The Problem of ‘Mutual Trust’

With the end of America’s presidential campaign and the close this week of China’s 18th Communist Party Congress, leaders of these two countries now have to look ahead and consider how to handle their relations for the next four years.

President Obama, in selecting Thailand, Myanmar and Cambodia for his first trip abroad after re-election, is indicating his persistence in pivoting America’s focus to East Asia, a strategy that implies a new round of competition between China and the United States. The stability of China-U.S. relations will be determined by how capable the leaders of both countries are at developing tangible means of cooperation — rather than continuing their counterproductive talk about “mutual trust.”

When President Hu Jintao met with President Obama in Los Cabos, Mexico, earlier this year, he spoke of the need for mutual trust to achieve long-term cooperation.

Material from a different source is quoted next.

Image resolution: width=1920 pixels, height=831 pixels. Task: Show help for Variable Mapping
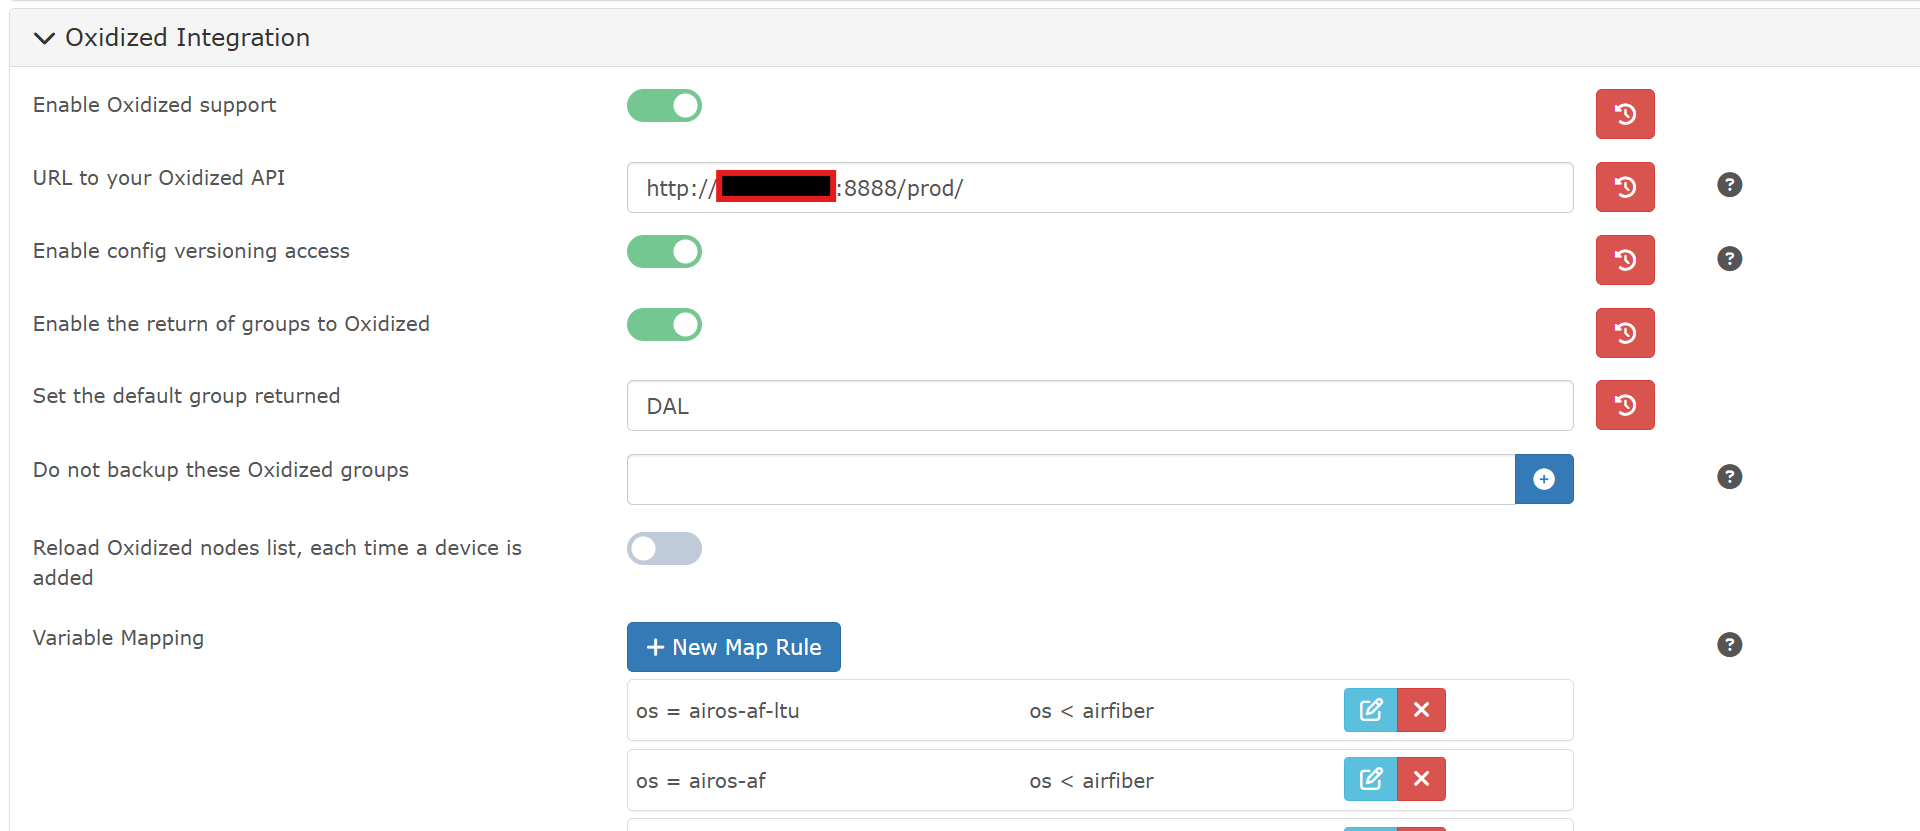pyautogui.click(x=1729, y=645)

Mr. Obama had struck the same note as a candidate in 2008 when he said, “America and China have developed a mature, wide-ranging relationship over the past 30-plus years. Yet we still have to do serious work if we are to create the level of mutual trust necessary for long-term cooperation in a rapidly changing region.”

But mutual trust is not the answer. Perhaps the best that fierce competitors like China and America should strive for is cooperation on shared interests and an open dialogue on conflicting interests.

It is not even clear what mutual trust between nations means. There are countless examples throughout history of cooperation between major powers that lacked any of this so-called mutual trust. In fact, the lack of trust has been the norm in successful international relationships.

China and the United States have not had much trust since Communists came to power in 1949. Yet relations were just fine during 1972-1989 and through the first few years of the 21st century. China and the United States developed a working relationship in 1970 even though Mao Zedong and Richard Nixon did not trust each other. Presidents Jiang Zemin and George W. Bush developed cooperation on a counterterrorism campaign a few months after the military collision between Chinese and American air forces over the South China Sea in April 2001.

Perhaps the American-British partnership comes closest to one with trust at the core. But almost all of America’s other alliances, or any country’s alliances for that matter, are based on shared interests.

The U.S. relationship with Saudi Arabia is a prime example. The former advocates democracy and the latter practices absolute monarchy. Even the U.S.-France bond revealed its weakness when Paris took the lead in condemning the U.S.-led war in Iraq. Would you say that America and France trust each other? They don’t, but that does not matter.

Chinese and American officials looked for a term for this unstable type of relationship in the mid-1990s. They eventually agreed on the phrase “neither-friend-nor-enemy” (fei di fei you ), which has become widely accepted by experts in both countries. During President Bill Clinton’s visit to China in 1998, the two governments even defined their relations as a “strategic partnership.” During Mr. Obama’s visit to China in 2009, both sides claimed that their bilateral relations reached the climax of China-U.S. history.

None of those nice definitions improved mutual trust between these two countries.

Nevertheless, the fear of nuclear war made China and the United States very cautious about conflicts that could escalate into military clashes. As long as both sides are conscious of the danger of military conflict, they will keep their competition peaceful.

The current disputes between China and Japan over the Diaoyu Islands are a case in point. Because there is no mutual trust, Defense Secretary Leon Panetta felt it necessary to visit Beijing and meet with his Chinese counterpart, Liang Guanglie, to ensure that the People’s Liberation Army would not turn to a military solution as long as the United States took no side in the disputes.

In recent years, the Chinese and U.S. navies have also cooperated off the coast of Somalia to address the global threat of piracy. Collaboration on humanitarian assistance operations, search and rescue missions, and other nontraditional forms of security cooperation can help build military-to-military relationships at some levels. This type of cooperation can come before trust and will help to prevent conflicts resulting from miscommunication.

The U.S.-China relationship may be best viewed as one between two business partners. That is what we are, after all: two huge nations with interlocking economies. The Chinese like to say that, “Money matters should be accounted for even among brothers” (qin xiongdi ming suanzhang ). In other words, business comes before family.

Policy makers in Beijing and Washington should keep in mind that mutual trust is a result rather than a premise of long-term cooperation. Instead of “mutual trust,” Beijing and Washington should drop the wishful thinking and spend more effort on building a realistic relationship based on their interests.

Yan Xuetong is dean of the Institute of Modern International Relations at Tsinghua University in Beijing.